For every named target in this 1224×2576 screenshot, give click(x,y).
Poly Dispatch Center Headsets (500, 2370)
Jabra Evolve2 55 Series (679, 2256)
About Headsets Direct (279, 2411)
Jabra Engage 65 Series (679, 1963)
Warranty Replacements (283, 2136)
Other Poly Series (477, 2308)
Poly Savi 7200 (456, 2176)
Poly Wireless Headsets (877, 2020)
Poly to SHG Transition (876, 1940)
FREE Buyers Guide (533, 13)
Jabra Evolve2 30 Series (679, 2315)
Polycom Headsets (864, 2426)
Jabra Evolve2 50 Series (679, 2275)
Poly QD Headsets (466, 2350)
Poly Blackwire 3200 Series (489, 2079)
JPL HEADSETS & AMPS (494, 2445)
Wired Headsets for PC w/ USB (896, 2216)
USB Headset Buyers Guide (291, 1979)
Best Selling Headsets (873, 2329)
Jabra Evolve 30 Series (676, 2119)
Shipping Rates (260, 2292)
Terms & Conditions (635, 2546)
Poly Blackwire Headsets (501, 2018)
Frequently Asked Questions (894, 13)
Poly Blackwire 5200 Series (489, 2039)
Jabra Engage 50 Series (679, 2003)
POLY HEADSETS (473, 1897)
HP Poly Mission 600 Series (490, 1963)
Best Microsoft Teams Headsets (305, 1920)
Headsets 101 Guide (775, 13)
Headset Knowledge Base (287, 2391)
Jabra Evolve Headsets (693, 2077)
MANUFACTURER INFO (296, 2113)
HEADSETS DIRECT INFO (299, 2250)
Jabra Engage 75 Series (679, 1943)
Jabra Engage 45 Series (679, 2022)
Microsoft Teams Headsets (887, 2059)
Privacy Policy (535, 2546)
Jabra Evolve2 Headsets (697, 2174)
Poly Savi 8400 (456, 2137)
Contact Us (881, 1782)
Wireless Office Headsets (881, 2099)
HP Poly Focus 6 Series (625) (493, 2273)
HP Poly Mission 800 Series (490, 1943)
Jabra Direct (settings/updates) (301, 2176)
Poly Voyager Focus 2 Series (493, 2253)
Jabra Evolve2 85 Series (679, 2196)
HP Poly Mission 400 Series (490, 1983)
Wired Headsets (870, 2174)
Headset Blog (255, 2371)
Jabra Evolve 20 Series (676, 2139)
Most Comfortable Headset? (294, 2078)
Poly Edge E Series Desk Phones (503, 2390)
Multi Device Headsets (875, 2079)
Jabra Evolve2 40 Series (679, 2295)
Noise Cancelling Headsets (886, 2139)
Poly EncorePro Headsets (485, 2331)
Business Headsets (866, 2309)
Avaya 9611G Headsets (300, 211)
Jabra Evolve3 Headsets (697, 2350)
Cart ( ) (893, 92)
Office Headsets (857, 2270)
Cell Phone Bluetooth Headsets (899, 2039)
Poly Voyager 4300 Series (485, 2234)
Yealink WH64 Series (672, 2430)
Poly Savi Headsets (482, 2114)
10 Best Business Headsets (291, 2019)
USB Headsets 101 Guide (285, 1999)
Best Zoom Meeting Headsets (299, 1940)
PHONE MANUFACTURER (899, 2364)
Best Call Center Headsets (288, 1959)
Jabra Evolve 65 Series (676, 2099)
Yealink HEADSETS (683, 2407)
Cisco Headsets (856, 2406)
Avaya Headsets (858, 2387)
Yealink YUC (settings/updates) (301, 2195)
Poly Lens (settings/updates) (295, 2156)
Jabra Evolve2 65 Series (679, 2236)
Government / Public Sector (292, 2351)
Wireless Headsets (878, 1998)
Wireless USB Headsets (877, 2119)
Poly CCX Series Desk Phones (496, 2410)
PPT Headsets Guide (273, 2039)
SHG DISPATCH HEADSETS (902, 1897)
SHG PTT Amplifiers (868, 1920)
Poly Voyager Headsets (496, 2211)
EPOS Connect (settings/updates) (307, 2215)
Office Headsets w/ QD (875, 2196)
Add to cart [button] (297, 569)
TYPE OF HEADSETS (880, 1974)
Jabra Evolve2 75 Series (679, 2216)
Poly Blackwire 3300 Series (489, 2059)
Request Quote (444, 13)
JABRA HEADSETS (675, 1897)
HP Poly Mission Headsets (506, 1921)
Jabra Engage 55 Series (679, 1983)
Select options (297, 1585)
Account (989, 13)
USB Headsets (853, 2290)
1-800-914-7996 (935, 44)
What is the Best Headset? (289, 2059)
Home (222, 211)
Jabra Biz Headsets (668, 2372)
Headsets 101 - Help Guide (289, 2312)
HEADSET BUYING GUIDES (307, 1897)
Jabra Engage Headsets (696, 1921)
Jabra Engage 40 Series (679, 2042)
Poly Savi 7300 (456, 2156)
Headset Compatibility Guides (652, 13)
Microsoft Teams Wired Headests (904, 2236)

•••••

# Work request
Each record above needs to be written out exactly, with nothing left out.

# Finished task
For every named target in this 1224×2576 screenshot, give click(x,y).
Poly Dispatch Center Headsets (500, 2370)
Jabra Evolve2 55 Series (679, 2256)
About Headsets Direct (279, 2411)
Jabra Engage 65 Series (679, 1963)
Warranty Replacements (283, 2136)
Other Poly Series (477, 2308)
Poly Savi 7200 (456, 2176)
Poly Wireless Headsets (877, 2020)
Poly to SHG Transition (876, 1940)
FREE Buyers Guide (533, 13)
Jabra Evolve2 30 Series (679, 2315)
Polycom Headsets (864, 2426)
Jabra Evolve2 50 Series (679, 2275)
Poly QD Headsets (466, 2350)
Poly Blackwire 3200 Series (489, 2079)
JPL HEADSETS & AMPS (494, 2445)
Wired Headsets for PC w/ USB (896, 2216)
USB Headset Buyers Guide (291, 1979)
Best Selling Headsets (873, 2329)
Jabra Evolve 30 Series (676, 2119)
Shipping Rates (260, 2292)
Terms & Conditions (635, 2546)
Poly Blackwire Headsets (501, 2018)
Frequently Asked Questions (894, 13)
Poly Blackwire 5200 Series (489, 2039)
Jabra Engage 50 Series (679, 2003)
POLY HEADSETS (473, 1897)
HP Poly Mission 600 Series (490, 1963)
Best Microsoft Teams Headsets (305, 1920)
Headsets 101 Guide (775, 13)
Headset Knowledge Base (287, 2391)
Jabra Evolve Headsets (693, 2077)
MANUFACTURER INFO (296, 2113)
HEADSETS DIRECT INFO (299, 2250)
Jabra Engage 75 Series (679, 1943)
Jabra Engage 45 Series (679, 2022)
Microsoft Teams Headsets (887, 2059)
Privacy Policy (535, 2546)
Jabra Evolve2 Headsets (697, 2174)
Poly Savi 8400 (456, 2137)
Contact Us (881, 1782)
Wireless Office Headsets (881, 2099)
HP Poly Focus 6 Series (625) (493, 2273)
HP Poly Mission 800 Series (490, 1943)
Jabra Direct (settings/updates) (301, 2176)
Poly Voyager Focus 2 Series (493, 2253)
Jabra Evolve2 85 Series (679, 2196)
HP Poly Mission 400 Series (490, 1983)
Wired Headsets (870, 2174)
Headset Blog (255, 2371)
Jabra Evolve 20 Series (676, 2139)
Most Comfortable Headset? (294, 2078)
Poly Edge E Series Desk Phones (503, 2390)
Multi Device Headsets (875, 2079)
Jabra Evolve2 40 Series (679, 2295)
Noise Cancelling Headsets (886, 2139)
Poly EncorePro Headsets (485, 2331)
Business Headsets (866, 2309)
Avaya 9611G Headsets (300, 211)
Jabra Evolve3 Headsets (697, 2350)
Cart ( ) (893, 92)
Office Headsets (857, 2270)
Cell Phone Bluetooth Headsets (899, 2039)
Poly Voyager 4300 Series (485, 2234)
Yealink WH64 Series (672, 2430)
Poly Savi Headsets (482, 2114)
10 Best Business Headsets (291, 2019)
USB Headsets 101 Guide (285, 1999)
Best Zoom Meeting Headsets (299, 1940)
PHONE MANUFACTURER (899, 2364)
Best Call Center Headsets (288, 1959)
Jabra Evolve 65 Series (676, 2099)
Yealink HEADSETS (683, 2407)
Cisco Headsets (856, 2406)
Avaya Headsets (858, 2387)
Yealink YUC (settings/updates) (301, 2195)
Poly Lens (settings/updates) (295, 2156)
Jabra Evolve2 65 Series (679, 2236)
Government / Public Sector (292, 2351)
Wireless Headsets (878, 1998)
Wireless USB Headsets (877, 2119)
Poly CCX Series Desk Phones (496, 2410)
PPT Headsets Guide (273, 2039)
SHG DISPATCH HEADSETS (902, 1897)
SHG PTT Amplifiers (868, 1920)
Poly Voyager Headsets (496, 2211)
EPOS Connect (settings/updates) (307, 2215)
Office Headsets w/ QD (875, 2196)
Add to cart [button] (297, 569)
TYPE OF HEADSETS (880, 1974)
Jabra Evolve2 75 Series (679, 2216)
Poly Blackwire 3300 Series (489, 2059)
Request Quote (444, 13)
JABRA HEADSETS (675, 1897)
HP Poly Mission Headsets (506, 1921)
Jabra Engage 55 Series (679, 1983)
Select options (297, 1585)
Account (989, 13)
USB Headsets (853, 2290)
1-800-914-7996 (935, 44)
What is the Best Headset? (289, 2059)
Home (222, 211)
Jabra Biz Headsets (668, 2372)
Headsets 101 - Help Guide (289, 2312)
HEADSET BUYING GUIDES (307, 1897)
Jabra Engage Headsets (696, 1921)
Jabra Engage 40 Series (679, 2042)
Poly Savi 7300 (456, 2156)
Headset Compatibility Guides (652, 13)
Microsoft Teams Wired Headests (904, 2236)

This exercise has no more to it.